## Description of the task
Restate word for word the lines below, from the one containing "You are a GUI" through the final line, with no pictures included.

(Saved entries)
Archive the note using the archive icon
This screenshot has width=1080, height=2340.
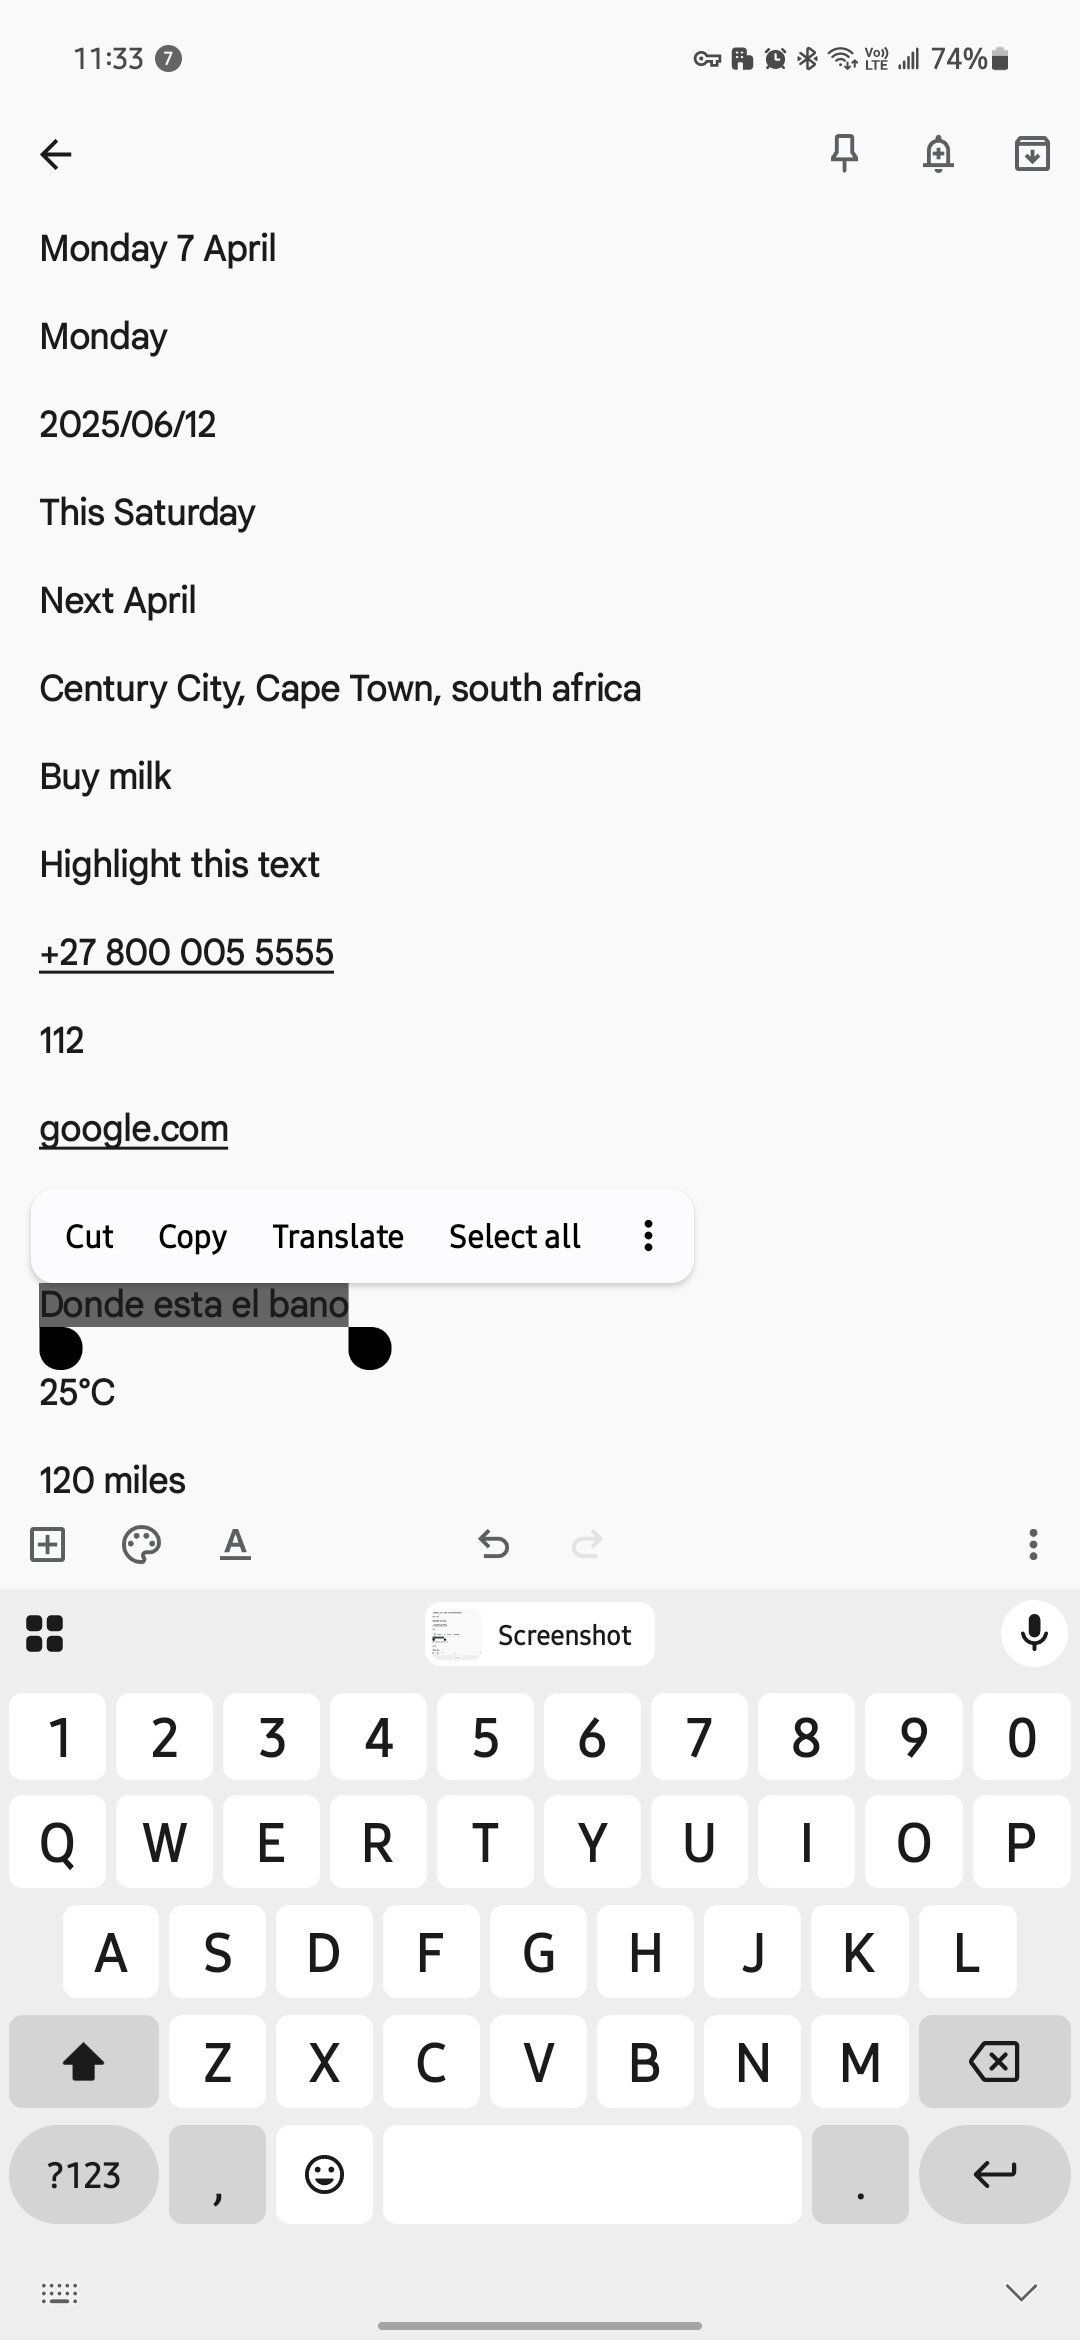coord(1031,154)
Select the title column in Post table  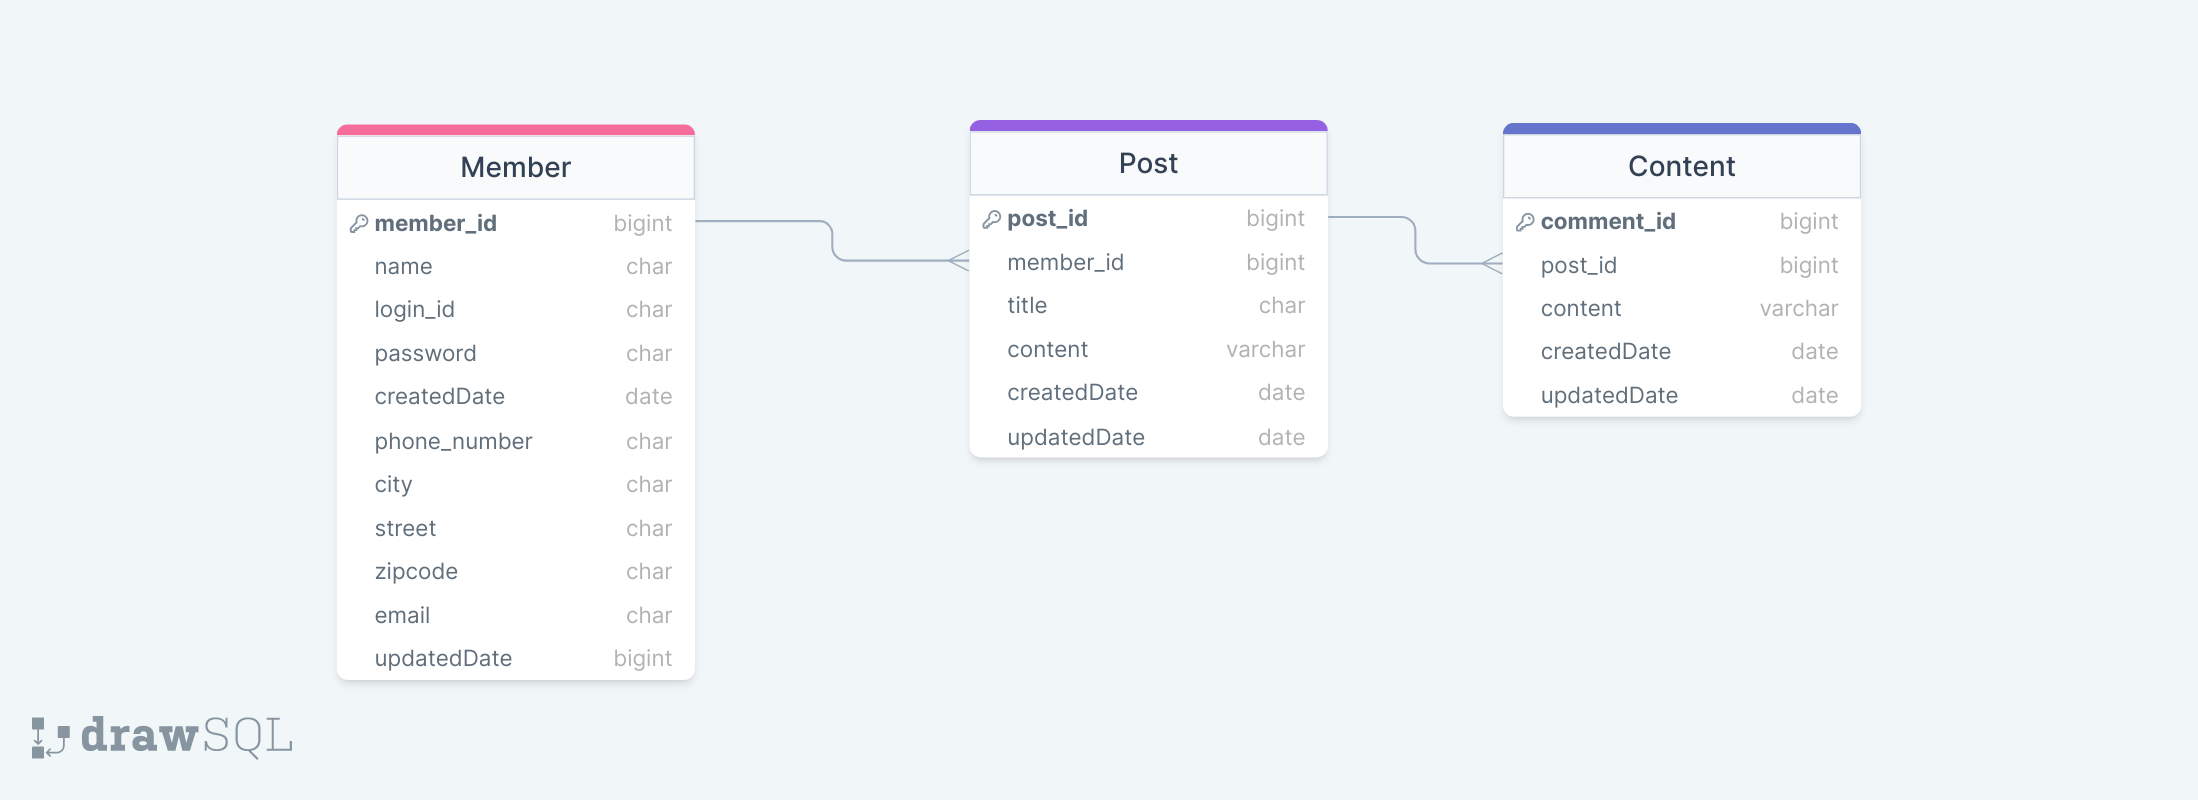[1149, 306]
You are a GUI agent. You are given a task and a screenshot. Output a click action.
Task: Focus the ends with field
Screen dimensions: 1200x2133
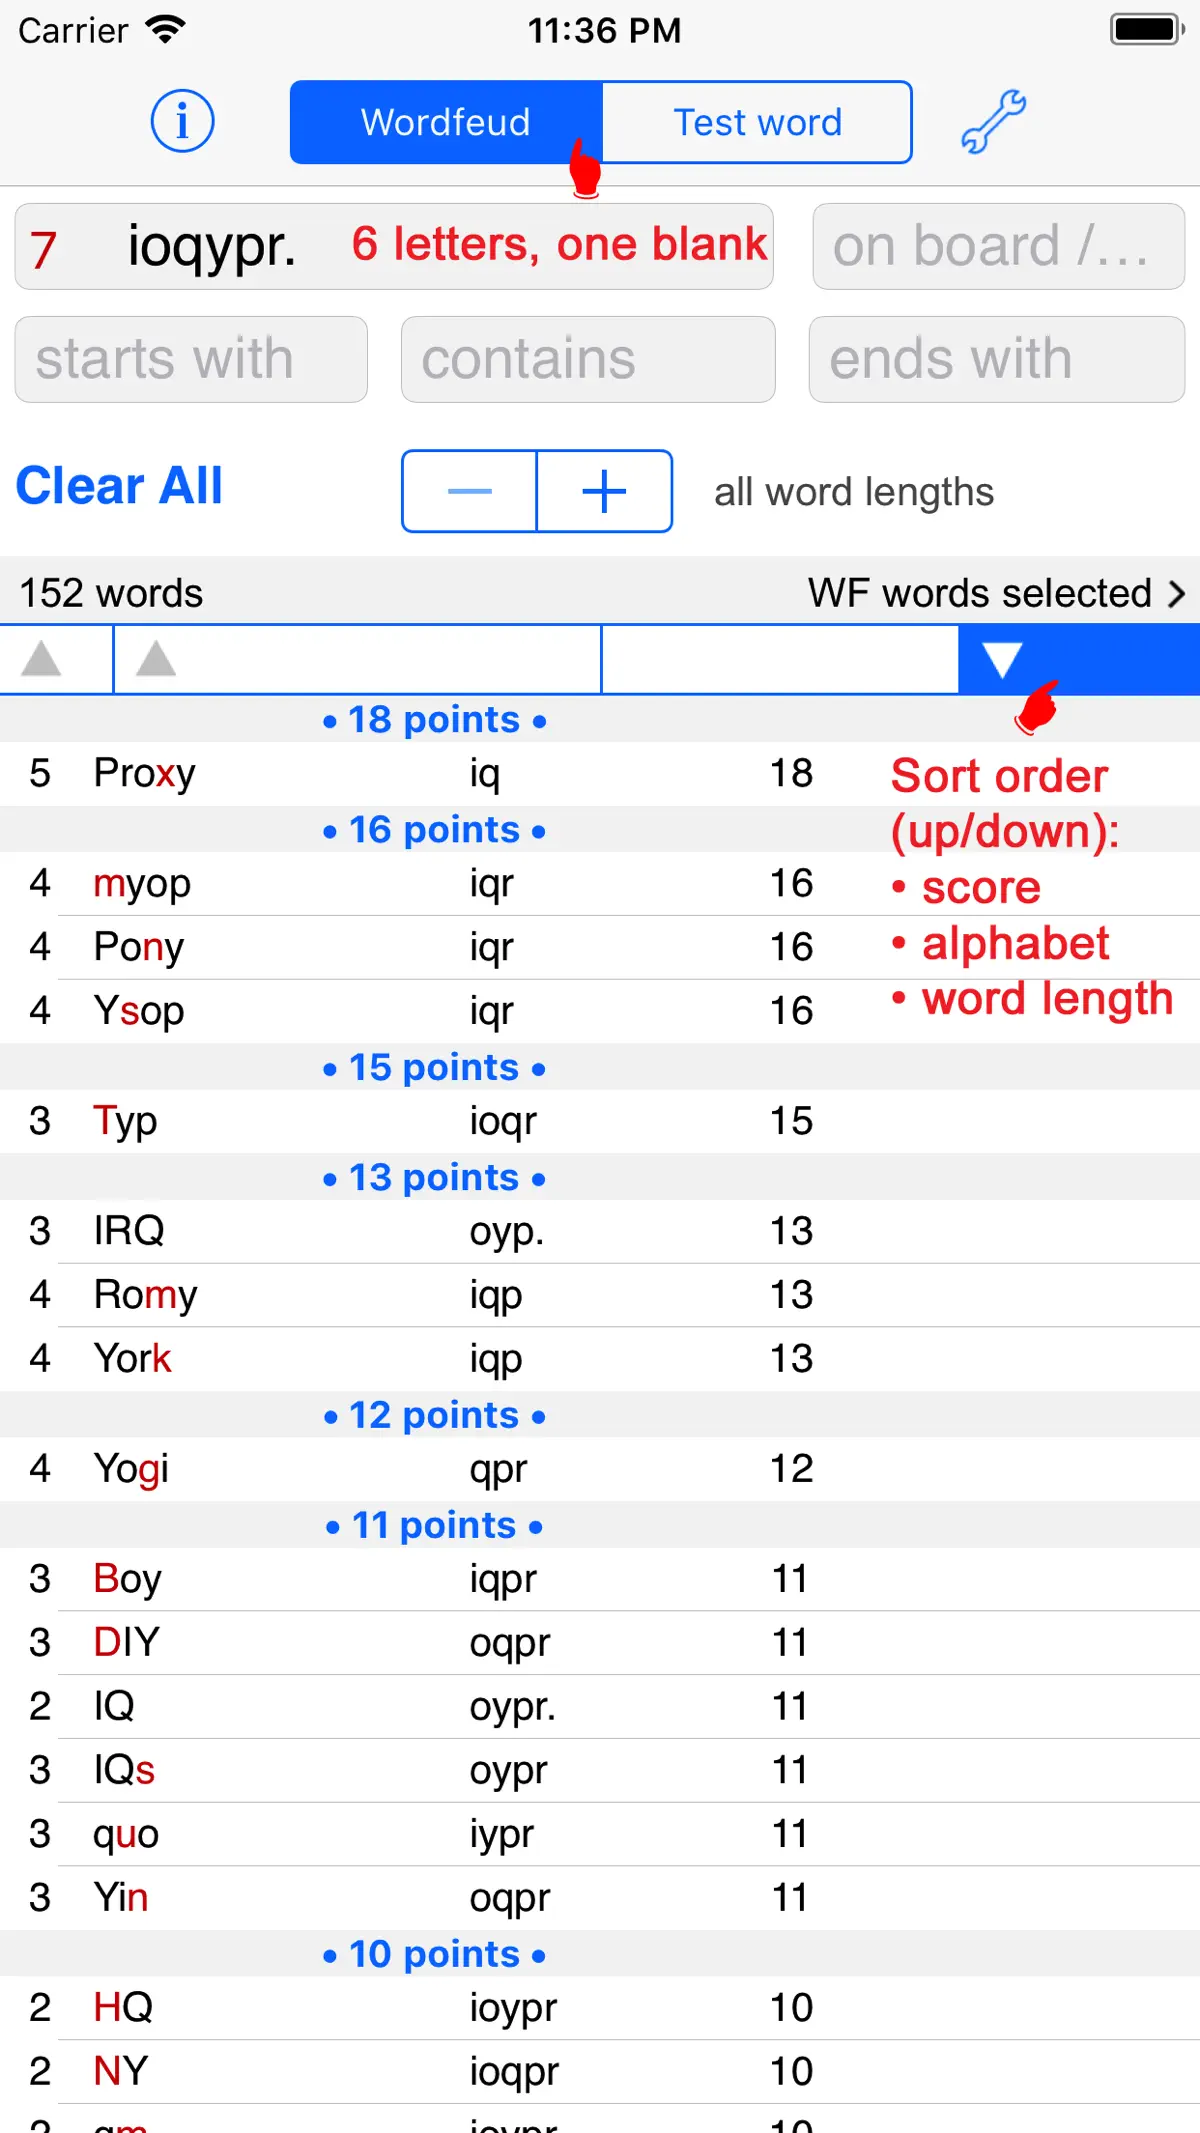click(997, 359)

## Answer space
You are a GUI agent. You are given a task and a screenshot. Output a click action.
Task: Focus the ends with field
Screen dimensions: 1200x2133
click(997, 359)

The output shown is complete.